Binary search on sub-pages: Mapped progressively more sub-pages until crash appeared. The 285th sub-page at 0x51c000 was the culprit — the gap/.data boundary page.

Root cause: Page 0x51c000 straddles an anonymous gap VMA (0x51c000-0x51cbf0) and the .data file VMA (0x51cbf0-0x521bf8). The assembly populated it with .data file content at offset 0xbf0 and mapped it RX. When a process wrote to the gap portion (e.g., musl writing to .data globals), the page fault handler found the gap VMA (anonymous) — not the .data VMA. The gap VMA's CoW path treated the page as anonymous, upgrading its PTE to writable without realizing the page was shared with the huge page cache. Subsequent processes mapped the same physical page and read corrupted .data content (stale malloc pointers → null function call → ip=0x0).

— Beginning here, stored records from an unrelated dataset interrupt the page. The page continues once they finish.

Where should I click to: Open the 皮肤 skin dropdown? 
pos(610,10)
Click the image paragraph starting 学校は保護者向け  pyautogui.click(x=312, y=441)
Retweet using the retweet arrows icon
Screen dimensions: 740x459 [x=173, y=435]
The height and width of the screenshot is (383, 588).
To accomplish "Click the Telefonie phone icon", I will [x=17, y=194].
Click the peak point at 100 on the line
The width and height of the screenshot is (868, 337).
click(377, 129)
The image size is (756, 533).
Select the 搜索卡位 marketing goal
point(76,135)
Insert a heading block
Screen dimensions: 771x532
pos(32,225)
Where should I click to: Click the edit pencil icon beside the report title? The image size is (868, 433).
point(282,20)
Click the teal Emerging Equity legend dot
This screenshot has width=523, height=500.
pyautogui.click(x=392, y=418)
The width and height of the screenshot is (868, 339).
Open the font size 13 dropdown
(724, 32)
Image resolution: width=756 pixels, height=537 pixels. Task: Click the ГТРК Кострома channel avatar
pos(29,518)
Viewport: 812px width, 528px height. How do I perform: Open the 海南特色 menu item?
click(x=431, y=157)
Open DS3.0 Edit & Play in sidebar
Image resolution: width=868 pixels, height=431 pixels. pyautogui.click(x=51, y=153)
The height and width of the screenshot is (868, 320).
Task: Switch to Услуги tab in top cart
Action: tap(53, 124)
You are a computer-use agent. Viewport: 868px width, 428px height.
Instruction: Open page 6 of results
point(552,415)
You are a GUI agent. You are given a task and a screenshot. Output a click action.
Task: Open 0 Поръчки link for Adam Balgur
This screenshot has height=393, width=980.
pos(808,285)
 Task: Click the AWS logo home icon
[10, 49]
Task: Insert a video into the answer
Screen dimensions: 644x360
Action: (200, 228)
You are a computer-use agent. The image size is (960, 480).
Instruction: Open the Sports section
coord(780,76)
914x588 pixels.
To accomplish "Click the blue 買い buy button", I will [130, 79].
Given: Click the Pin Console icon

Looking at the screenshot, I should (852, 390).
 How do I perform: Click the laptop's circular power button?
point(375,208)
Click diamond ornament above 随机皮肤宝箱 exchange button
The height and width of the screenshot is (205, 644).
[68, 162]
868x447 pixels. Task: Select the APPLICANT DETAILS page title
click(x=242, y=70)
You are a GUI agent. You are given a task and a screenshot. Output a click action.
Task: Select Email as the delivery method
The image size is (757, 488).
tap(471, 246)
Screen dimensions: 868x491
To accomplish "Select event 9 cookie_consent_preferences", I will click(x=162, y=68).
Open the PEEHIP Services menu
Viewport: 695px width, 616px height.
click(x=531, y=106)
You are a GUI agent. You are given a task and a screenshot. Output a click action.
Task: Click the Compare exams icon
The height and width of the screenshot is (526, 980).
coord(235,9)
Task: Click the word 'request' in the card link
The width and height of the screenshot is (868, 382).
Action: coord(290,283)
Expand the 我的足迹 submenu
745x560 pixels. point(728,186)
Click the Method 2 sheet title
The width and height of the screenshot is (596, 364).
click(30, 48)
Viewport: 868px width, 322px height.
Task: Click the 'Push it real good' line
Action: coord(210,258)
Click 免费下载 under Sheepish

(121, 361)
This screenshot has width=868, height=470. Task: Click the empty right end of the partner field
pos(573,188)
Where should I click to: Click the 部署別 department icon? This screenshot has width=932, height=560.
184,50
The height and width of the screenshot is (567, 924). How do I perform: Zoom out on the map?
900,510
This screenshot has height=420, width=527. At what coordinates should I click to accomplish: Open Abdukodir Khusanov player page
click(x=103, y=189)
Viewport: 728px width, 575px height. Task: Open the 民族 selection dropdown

Fix: Skip boundary pages where a file VMA starts mid-page (sub_vaddr < info.vma_start). These are left unmapped for the demand fault handler, which correctly handles partial-page VMA placement using the aligned_vaddr < vma.start() logic.

lookup_pte_entry API

New PageTable::lookup_pte_entry() method returns the raw PTE value (including flags) for a virtual address. Used by audit-vm.